In this method we will set the object name, the default action and check whether the node is launched in the correct process:
def initialize(self, default_action):
assert (
self.process == process.ENGINE
), "Simulation node requires a reference to the simulator, hence it must be launched in the Engine process"
self.obj_name = self.config["name"]
self.default_action = np.array(default_action)
Note
Note that the parameter default_action, which we added to the spec object of type NodeSpec becomes an argument to the initialize() method.
reset
We will use the reset() method to reset the object’s input to the default input:
@register.states()
def reset(self):
self.simulator[self.obj_name]["input"] = np.squeeze(np.array(self.default_action))
Note
Since we do not want the OdeInput to have any states to reset, the states() decorator is used without any arguments.
callback
At the specified rate of the OdeInput node, the callback() function will be called.
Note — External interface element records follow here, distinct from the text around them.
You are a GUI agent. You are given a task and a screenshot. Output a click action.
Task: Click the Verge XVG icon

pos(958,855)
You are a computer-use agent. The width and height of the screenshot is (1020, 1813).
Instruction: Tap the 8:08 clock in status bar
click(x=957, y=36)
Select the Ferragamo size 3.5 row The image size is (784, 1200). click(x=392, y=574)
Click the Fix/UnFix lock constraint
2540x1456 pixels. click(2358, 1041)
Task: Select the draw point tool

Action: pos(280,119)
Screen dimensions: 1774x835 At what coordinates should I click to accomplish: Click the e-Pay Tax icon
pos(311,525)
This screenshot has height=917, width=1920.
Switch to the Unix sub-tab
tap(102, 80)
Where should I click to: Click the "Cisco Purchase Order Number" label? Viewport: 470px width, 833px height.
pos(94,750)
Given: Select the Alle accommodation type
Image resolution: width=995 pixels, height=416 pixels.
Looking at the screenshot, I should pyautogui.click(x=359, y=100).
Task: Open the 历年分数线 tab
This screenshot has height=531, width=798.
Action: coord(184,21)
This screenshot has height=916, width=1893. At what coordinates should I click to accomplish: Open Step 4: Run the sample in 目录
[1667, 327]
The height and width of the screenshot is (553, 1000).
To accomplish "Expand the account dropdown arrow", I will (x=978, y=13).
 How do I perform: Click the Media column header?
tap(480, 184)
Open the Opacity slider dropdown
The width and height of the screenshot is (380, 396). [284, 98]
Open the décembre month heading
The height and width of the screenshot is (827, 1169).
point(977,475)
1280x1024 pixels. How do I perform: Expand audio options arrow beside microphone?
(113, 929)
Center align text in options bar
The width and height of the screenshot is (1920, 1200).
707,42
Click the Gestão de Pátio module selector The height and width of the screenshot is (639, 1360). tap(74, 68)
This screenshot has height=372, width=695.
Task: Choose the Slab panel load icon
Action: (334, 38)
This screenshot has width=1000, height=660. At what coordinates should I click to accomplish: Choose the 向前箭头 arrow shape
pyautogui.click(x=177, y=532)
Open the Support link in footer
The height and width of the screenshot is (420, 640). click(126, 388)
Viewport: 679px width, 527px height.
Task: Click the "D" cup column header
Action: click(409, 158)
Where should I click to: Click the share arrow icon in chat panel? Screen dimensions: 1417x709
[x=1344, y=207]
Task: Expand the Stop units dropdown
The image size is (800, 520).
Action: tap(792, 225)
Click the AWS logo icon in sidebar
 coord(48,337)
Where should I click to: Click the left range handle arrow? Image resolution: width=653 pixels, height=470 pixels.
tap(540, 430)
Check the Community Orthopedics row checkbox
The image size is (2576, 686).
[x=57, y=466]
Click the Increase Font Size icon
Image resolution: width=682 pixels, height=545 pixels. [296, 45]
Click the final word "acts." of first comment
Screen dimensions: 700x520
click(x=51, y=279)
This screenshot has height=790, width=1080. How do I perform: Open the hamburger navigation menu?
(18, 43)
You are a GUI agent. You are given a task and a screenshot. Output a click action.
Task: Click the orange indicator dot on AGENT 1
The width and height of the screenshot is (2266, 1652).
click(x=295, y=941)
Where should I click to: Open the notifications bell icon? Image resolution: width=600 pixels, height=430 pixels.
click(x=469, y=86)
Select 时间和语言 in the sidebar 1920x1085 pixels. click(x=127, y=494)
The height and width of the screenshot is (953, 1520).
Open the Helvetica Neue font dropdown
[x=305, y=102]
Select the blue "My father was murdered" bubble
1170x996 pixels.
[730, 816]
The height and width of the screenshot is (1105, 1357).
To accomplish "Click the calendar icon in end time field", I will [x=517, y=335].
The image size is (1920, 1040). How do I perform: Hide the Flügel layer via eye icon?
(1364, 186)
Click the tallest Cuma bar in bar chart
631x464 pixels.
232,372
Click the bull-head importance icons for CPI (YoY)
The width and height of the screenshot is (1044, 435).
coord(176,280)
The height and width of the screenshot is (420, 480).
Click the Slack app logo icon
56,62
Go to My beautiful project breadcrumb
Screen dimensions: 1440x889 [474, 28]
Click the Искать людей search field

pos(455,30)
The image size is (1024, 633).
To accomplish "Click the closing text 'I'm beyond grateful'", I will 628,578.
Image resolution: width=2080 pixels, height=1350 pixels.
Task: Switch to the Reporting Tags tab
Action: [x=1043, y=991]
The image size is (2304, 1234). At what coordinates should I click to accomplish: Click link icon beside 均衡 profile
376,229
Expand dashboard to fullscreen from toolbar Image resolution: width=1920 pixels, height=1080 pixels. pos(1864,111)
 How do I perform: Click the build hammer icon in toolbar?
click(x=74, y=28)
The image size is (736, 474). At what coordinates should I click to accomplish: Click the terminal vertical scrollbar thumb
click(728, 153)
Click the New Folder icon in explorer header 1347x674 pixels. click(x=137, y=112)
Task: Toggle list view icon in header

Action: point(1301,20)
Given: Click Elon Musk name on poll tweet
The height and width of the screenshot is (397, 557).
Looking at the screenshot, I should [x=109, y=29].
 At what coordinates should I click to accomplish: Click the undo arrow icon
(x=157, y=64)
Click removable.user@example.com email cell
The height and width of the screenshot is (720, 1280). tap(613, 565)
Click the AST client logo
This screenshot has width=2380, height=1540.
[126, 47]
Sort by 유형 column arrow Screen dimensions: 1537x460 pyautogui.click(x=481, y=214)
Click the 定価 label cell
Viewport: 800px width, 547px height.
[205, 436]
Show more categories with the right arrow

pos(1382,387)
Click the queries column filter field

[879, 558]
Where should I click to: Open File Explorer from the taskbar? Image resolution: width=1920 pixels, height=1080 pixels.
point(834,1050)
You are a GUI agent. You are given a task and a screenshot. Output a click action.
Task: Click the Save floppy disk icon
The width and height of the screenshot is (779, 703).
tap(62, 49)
In this callback we want to update the action that will be applied by the OdeEngine based on the latest action we have received.
Here, we will also define the inputs and outputs of the OdeInput node and their message types.
This is necessary in order to set up communication pipelines in the background.
In our case, the inputs are the engine tick “tick” with message type UInt64 and the action “action” which will be a Float32MultiArray.
In code, this is implemented as follows:
@register.inputs(tick=UInt64, action=Float32MultiArray)
@register.outputs(action_applied=Float32MultiArray)
def callback(
self,
t_n: float,
tick: Optional[Msg] = None,
action: Optional[Float32MultiArray] = None,
):
# Set action in simulator for next step.
self.simulator[self.obj_name]["input"] = np.squeeze(action.msgs[-1].data)
# Send action that has been applied.
return dict(action_applied=action.msgs[-1])
Note
Note that the message type as provided using the inputs() and outputs() decorators, should be ROS message types.
For more information, see the documentation on callback().
Also, the “tick” input ensures that this callback() is synchronized with the Engine.
Similarly, we can create the engine nodes OdeOutput and ActionApplied for obtaining the output from the OdeEngine simulator and obtaining the value for the action that is applied. The ActionApplied will allow other nodes to listen to the action that is applied in the simulator. This can be useful for example when some form of preprocessing is applied on the action before it is applied to the environment. Then, this node can be used to feedback the applied action as an observation to the environment.